Sent from my STV100-1 using Tapatalk


----------



## Vig2000 (Jul 5, 2012)

Speed post much?


----------



## Wooden_spoon (Oct 19, 2017)

detect said:


> Hi all
> 
> I have a small collection of omega watches and I really like to add one of the bremont pilots to my collection. Any recommendations on something that will holds its value? I buy second hand mostly.
> 
> ...


I don't own any Bremonts unfortunately but have been eyeing them for a while. From my view I wouldn't count on them to increase in value except for perhaps an LE like the Wright flyer. But if you buy second hand it might not depreciate too much. My 2c but there are more knowledgeable people than I on this forum.

Sent from my iPhone using Tapatalk


----------



## detect (Nov 21, 2014)

Wooden_spoon said:


> I don't own any Bremonts unfortunately but have been eyeing them for a while. From my view I wouldn't count on them to increase in value except for perhaps an LE like the Wright flyer. But if you buy second hand it might not depreciate too much. My 2c but there are more knowledgeable people than I on this forum.
> 
> Sent from my iPhone using Tapatalk




Sent from my STV100-1 using Tapatalk


----------



## dw3107 (Jun 25, 2009)

I've owned an ALT-1C previously, and currently have an MB3. I've enjoyed them both, but with most of my other watches being sub 40mm, it always feels a bit big and unwieldy when I put the MB3 on. It should be an easy sell considering the fact that it's a signature piece from Bremont, and it's well-priced, but no bites so far. Wondering if Bremont is losing a bit of its lustre?

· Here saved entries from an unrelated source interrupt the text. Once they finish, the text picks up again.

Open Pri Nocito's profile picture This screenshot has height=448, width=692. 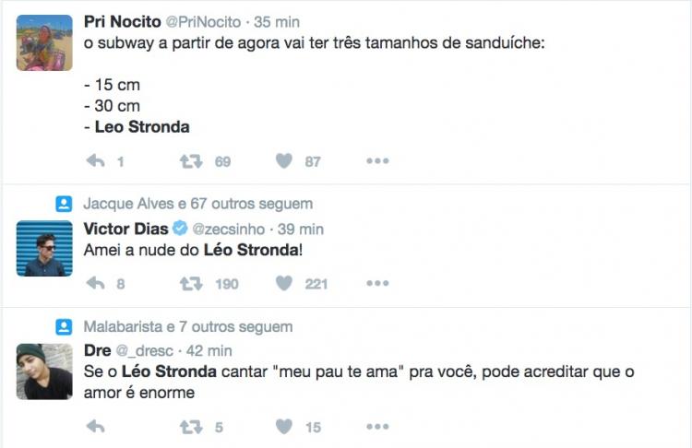click(x=44, y=42)
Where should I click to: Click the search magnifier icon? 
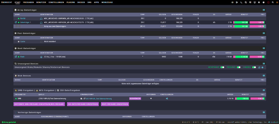(x=273, y=3)
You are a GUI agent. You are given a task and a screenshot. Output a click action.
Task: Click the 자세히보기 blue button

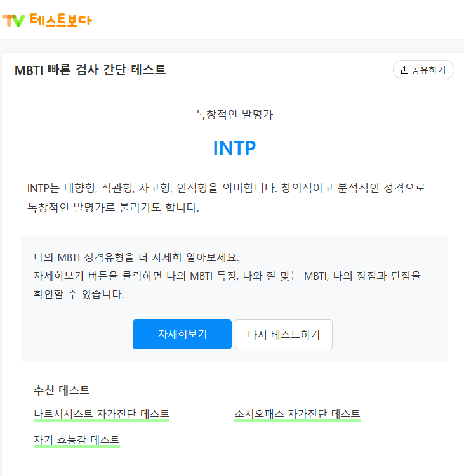182,334
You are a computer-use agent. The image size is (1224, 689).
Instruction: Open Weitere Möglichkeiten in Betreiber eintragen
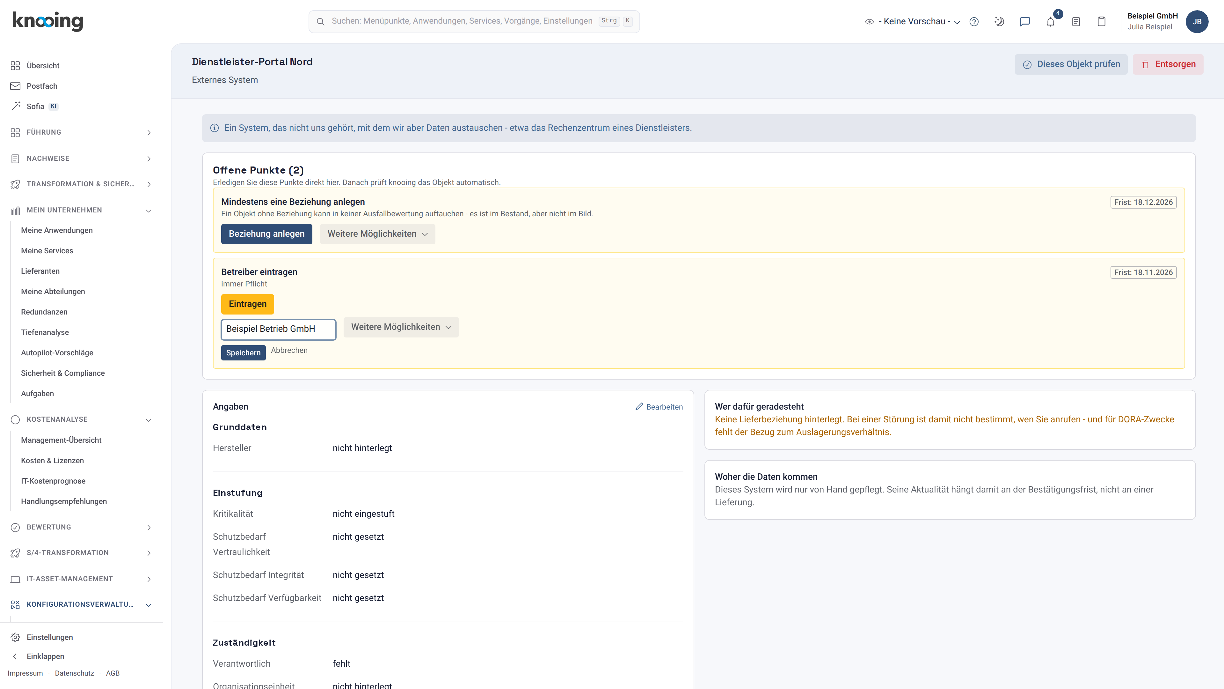(401, 327)
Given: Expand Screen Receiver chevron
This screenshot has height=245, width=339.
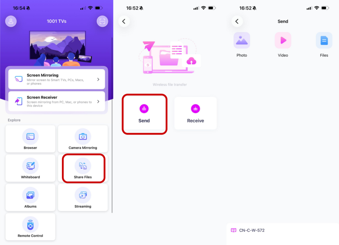Looking at the screenshot, I should coord(98,101).
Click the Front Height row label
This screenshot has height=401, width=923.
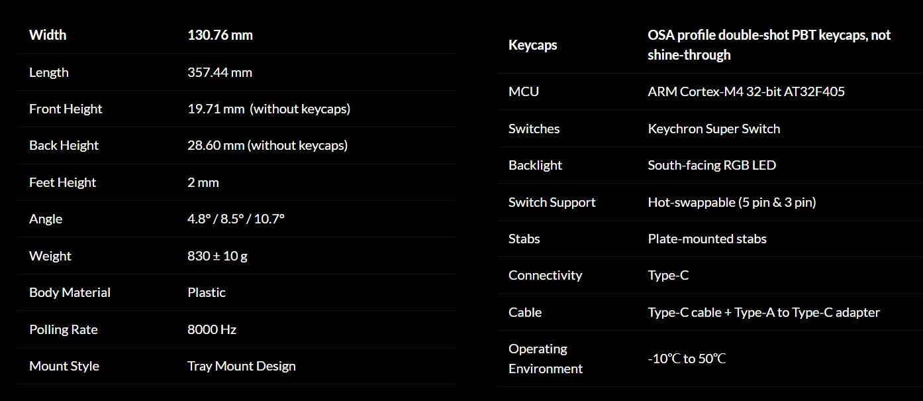pos(66,109)
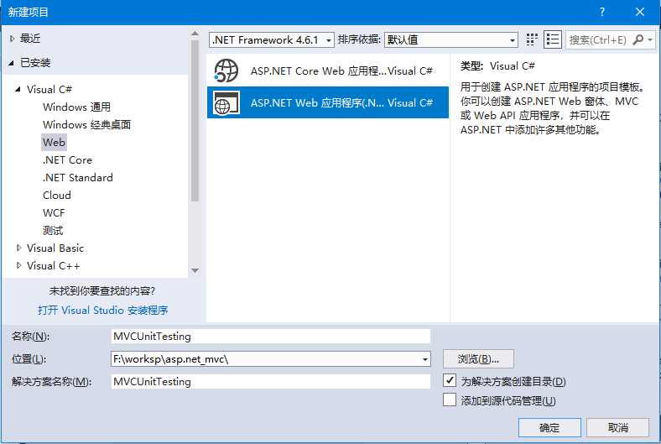
Task: Enable add to source control checkbox
Action: point(450,400)
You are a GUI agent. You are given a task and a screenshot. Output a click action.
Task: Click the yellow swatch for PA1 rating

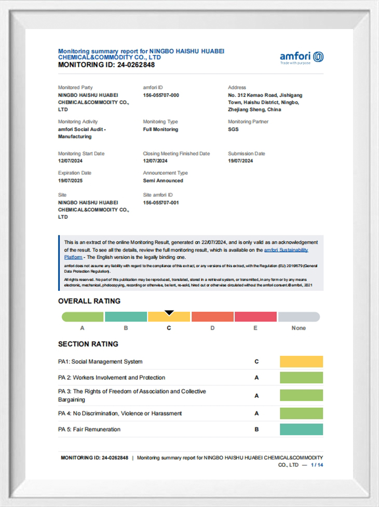coord(301,362)

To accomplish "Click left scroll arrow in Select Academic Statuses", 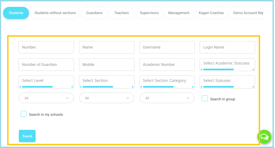I will click(201, 69).

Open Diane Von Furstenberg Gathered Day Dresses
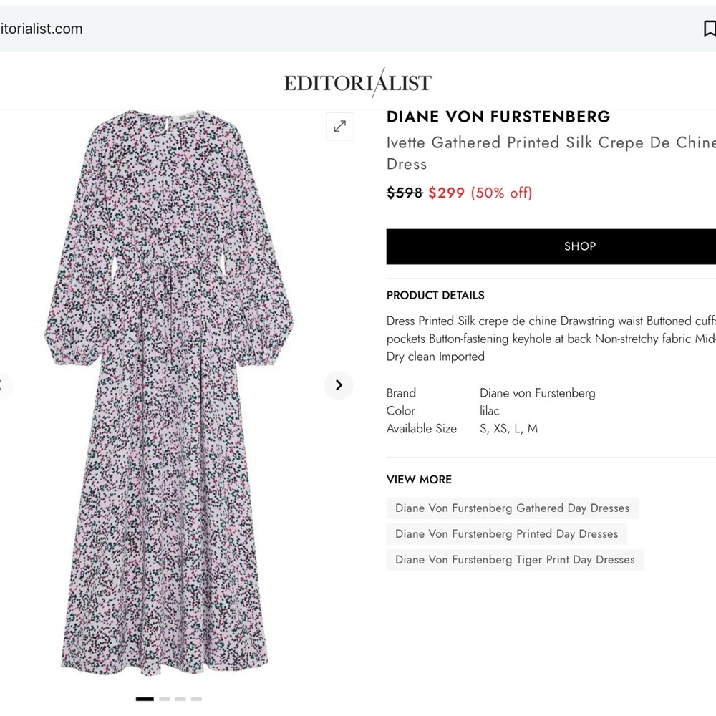click(512, 508)
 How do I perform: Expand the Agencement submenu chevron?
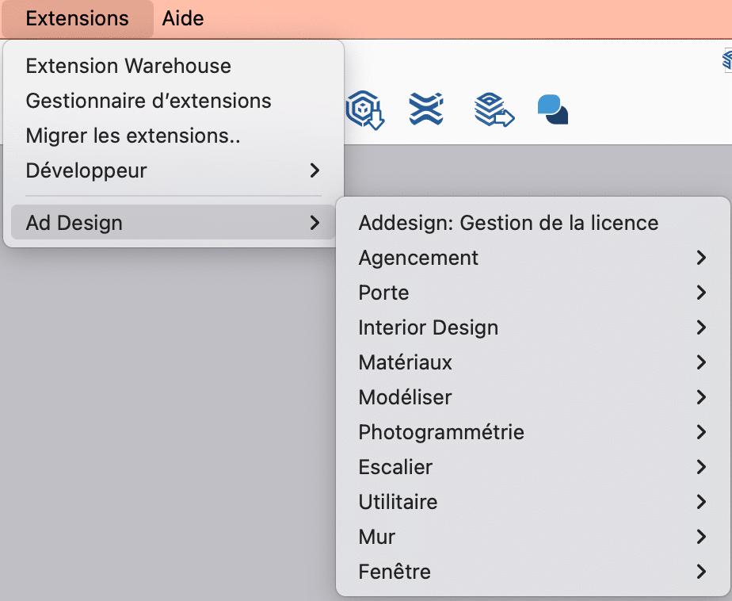pyautogui.click(x=700, y=258)
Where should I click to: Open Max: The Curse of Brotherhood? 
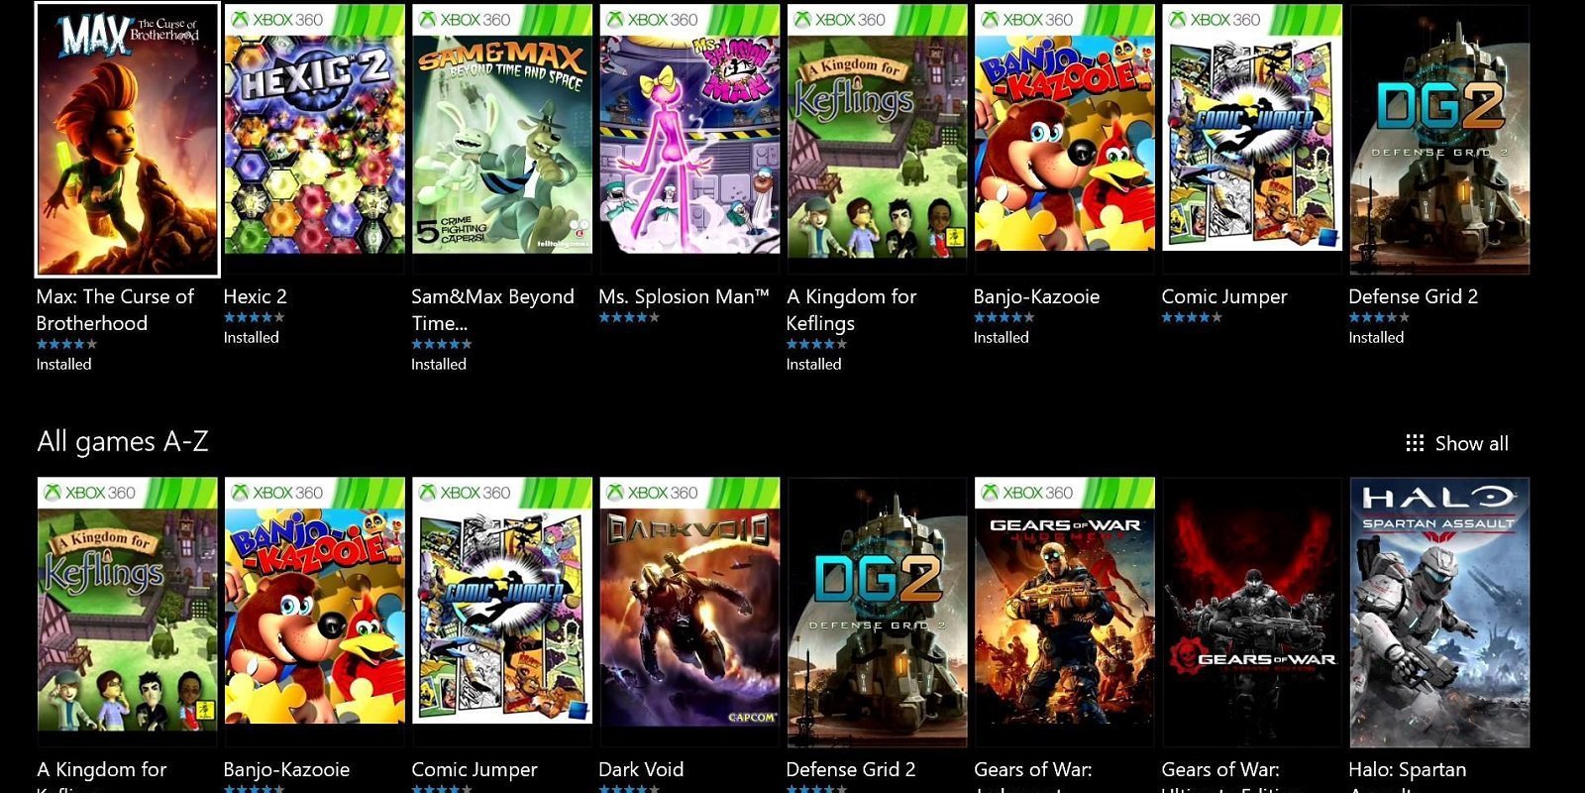[127, 139]
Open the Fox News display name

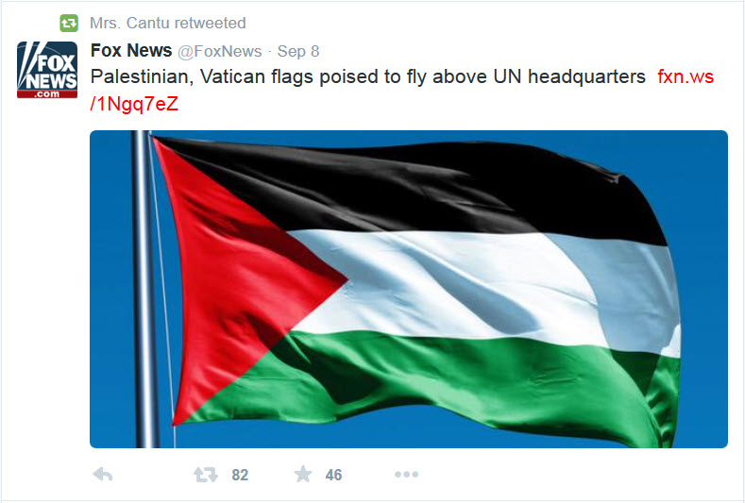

As an aside, Bremont is a brand that I want to love but I'm a bit uncomfortable with their current marketing efforts. The Townhouse is a great idea, but links with actors and placements in sub-par movies smacks of a Tag Heuer approach to becoming mainstream.


----------



## jilgiljongiljing (Jun 20, 2011)

The more popular models hold value better if purchased pre-owned. They dont look "dated" as such and hence have retained their value to an extent. But overall the brand does seem to be going downhill at this point in terms of overall efforts, strategy and new models. Being a very interested Bremont customer, I am sad at the way 2018 has gone, hoping they can make a come back next year.


----------



## Watchbreath (Feb 12, 2006)

No!

Hit wrong forum, but the answer is the same.


----------



## Wooden_spoon (Oct 19, 2017)

dw3107 said:


> I've owned an ALT-1C previously, and currently have an MB3. I've enjoyed them both, but with most of my other watches being sub 40mm, it always feels a bit big and unwieldy when I put the MB3 on. It should be an easy sell considering the fact that it's a signature piece from Bremont, and it's well-priced, but no bites so far. Wondering if Bremont is losing a bit of its lustre?
> 
> As an aside, Bremont is a brand that I want to love but I'm a bit uncomfortable with their current marketing efforts. The Townhouse is a great idea, but links with actors and placements in sub-par movies smacks of a Tag Heuer approach to becoming mainstream.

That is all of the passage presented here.